Saturday, February 14, 2015

raw

These days have been hard. I spend most of my free time in bed, with the darkness covering me. I was asked recently two questions that caused me pause. "When was the last time you felt happy? What do you do for fun?" I haven't felt happy in a long time. However, I have grown increasingly better at faking it, and perhaps that is why I am so tired at 5pm.

I have lost 14 pounds so far this year. My self worth is directly tied to my body. Many of you have read about my disdain for the body in which I live. I cringe upon passing mirrors, I tug at the clothing the covers it, uncomfortable and annoyed at how they feel on my skin. I just want to shrink away to nothingness. With these few pounds of weight loss has come even more self destructive behavior. With every bite, the hate grows deeper. The roots continue to tangle in my veins. I can almost feel it strangling my very essence of self. While my close friends know of this weight loss, many don't until now. And it doesn't even matter. There is so far to go, and it just feels pointless and never ending. But I am starting to enjoy that emptiness feeling.

The self destruction is easy. The abusive relationships I engage in are a way to punish myself for all the wrong. I took Psych 101, I know what I am doing. To punish myself for how disgusting I have let myself become. Fat, alone, childless, and damaged. I allow these physical and emotional blows. I crave them now, I can't stand who I have become. So when he shows up, I allow it all to unfold however it will. So, don't tell me to stop, for it is clearly what I want and deserve. I detach from myself and live somewhere else, up on the ceiling, covering my eyes, at least until he leaves, where I reenter, and just weep for what I allow, for what hurts, and for how I know I will allow it again.

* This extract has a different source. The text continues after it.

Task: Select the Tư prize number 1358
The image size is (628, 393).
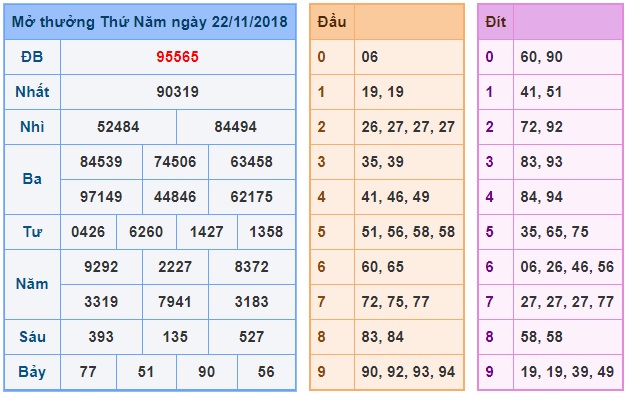Action: coord(266,232)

On this Valentines day, I am reminded, once again, of the touchless life in which I live. I was told about "cuddle con". A convention in Portland about platonic touch and how people were going to cuddle one another. My first thought was "that sounds kinda cool", and only a fraction of a moment later did I think "I would hate to make someone feel like they have to touch me". The touch that comes towards me now is only one of power and aggression. It is a strange dichotomy that I long to be held, and loved, and kissed, and desired, and at the very same time, I shrink away at the thought. There is not one cell in my body that believes anyone would ever want to do any of those things. If for a moment, they did, the thought of someone touching this body disgusts me. The touch that occurs now is not love, I know this. It is abusive, tragic, dark, and wrong. All the things I feel about myself manifested into.

Dear reader or friend, I apologize for the endless misery that I carry around with me. I just needed to or wanted to get some things out into the universe.